• _Required work_
1 - Retype the laptop upgrade text from "So, for a while" up to and including "Presario 1700 series.".
2 - Using the laptop upgrade text, decide whether each statement below agrees with it. For each one, answer yes or no and quote the words of the text that settle it.
(a) The Compaq Presario 1700 series laptop has a 13.3 display.
(b) As delivered by Compaq, the laptop had networking built in.
(c) The Maintenance and Service Manual showed that the CPU was soldered to the motherboard.

• _Passage provided_
┄┄┄┄┄┄
But, because of it’s diminutive size, it also comes with a diminutive keyboard, and screen, which measures in at 11.3 inches, diagonally. While the A-150 would run the programs
I need to write articles well, the small screen size makes photo editing a bit tricky, and the half scale keyboard is a bit difficult to navigate when you’re equipped with
big mitts like me.
So, for a while now, I had been looking for a laptop. Being limited in funds limited me in options, but I had a couple requisites; it had to have a screen capable of 1024×768
resolution, and have at least a 3/4 size keyboard. I was hoping for at least a low end Pentium 3, for a CPU.
One option I considered, was to piece one together, using parts found on eBAY, and at online laptop parts suppliers. I still might do this sometime.
Eventually, one came along for sale, that I was able trade some hardware I had for. This is the machine in the first picture at the top of this page. It’s a Compaq Presario 1700 series.
Let’s take a look at what’s inside this machine, as delivered by Compaq;
- Model#: 17XL260
- CPU: Pentium 3 500 MHz
- System Memory: 64 MB PC100 (upgradable to 512MB)
- LCD: 13.3 TFT Active Matrix display
- Graphics: ATi Mobility M1 chipset, with 8MB dedicated memory
- Max internal resolution: 1024 x 768 (1280 x 1024 external)
- Hard drive: 6.0 GB
- Optical drive: 3x DVD-ROM (24x CD read), hotswappable
- Floppy drive: 1.44 MB 3.5″, hotswappable with optical drive
- Keyboard: 88 key, full size (101 key compatible)
- Audio: ESS Allegro audio, with JBL Pro speakers
- Network: N/A
- Modem: 56K ITU v90 modem
Now, before I made the deal for this laptop, I had a chance to do a bit of research on it. I knew that most of the newer laptops are upgradable, in that a faster CPU can be
swapped in, memory can be added, and in some of the newest ones, the video is built on a separate board, meaning that the graphics subsystem can even be upgraded.
I inquired about the exact model number of this machine, and started doing some research. I started out at Google, which led me to various laptop parts resellers, eBAY, and many other places.
As my research progressed, I was able to narrow down what was inside the machine, before I even got it. I found a key item at Compaq’s website, that being a Maintenance
and Service Manual. It detailed complete disassembly of this laptop.
In reading this manual, I was able to determine that the CPU was actually socketed, not soldered to the motherboard, effectively making this laptop upgradable. I found that there
were two ram slots built in, and could support two sticks of 256 MB, 512 MB total.
In the process of researching, I found replacement CPUs in good quantities on eBAY. I watched, waited, and bid on a CPU that was a good speed increase and came with a warranty.
┄┄┄┄┄┄
• _Supplied information_
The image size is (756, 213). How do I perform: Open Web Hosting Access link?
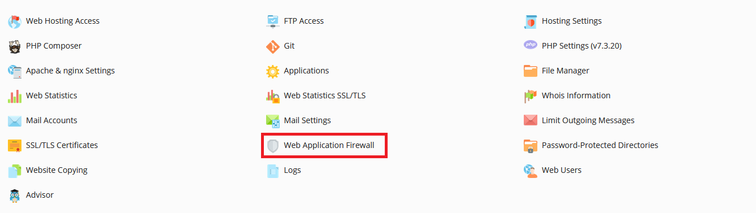pos(63,21)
┄┄┄┄┄┄
• _The solutions_
1 -
So, for a while now, I had been looking for a laptop. Being limited in funds limited me in options, but I had a couple requisites; it had to have a screen capable of 1024×768
resolution, and have at least a 3/4 size keyboard. I was hoping for at least a low end Pentium 3, for a CPU.
One option I considered, was to piece one together, using parts found on eBAY, and at online laptop parts suppliers. I still might do this sometime.
Eventually, one came along for sale, that I was able trade some hardware I had for. This is the machine in the first picture at the top of this page. It’s a Compaq Presario 1700 series.

2 -
(a) Yes: "LCD: 13.3 TFT Active Matrix display"
(b) No: "Network: N/A"
(c) No: "the CPU was actually socketed, not soldered to the motherboard"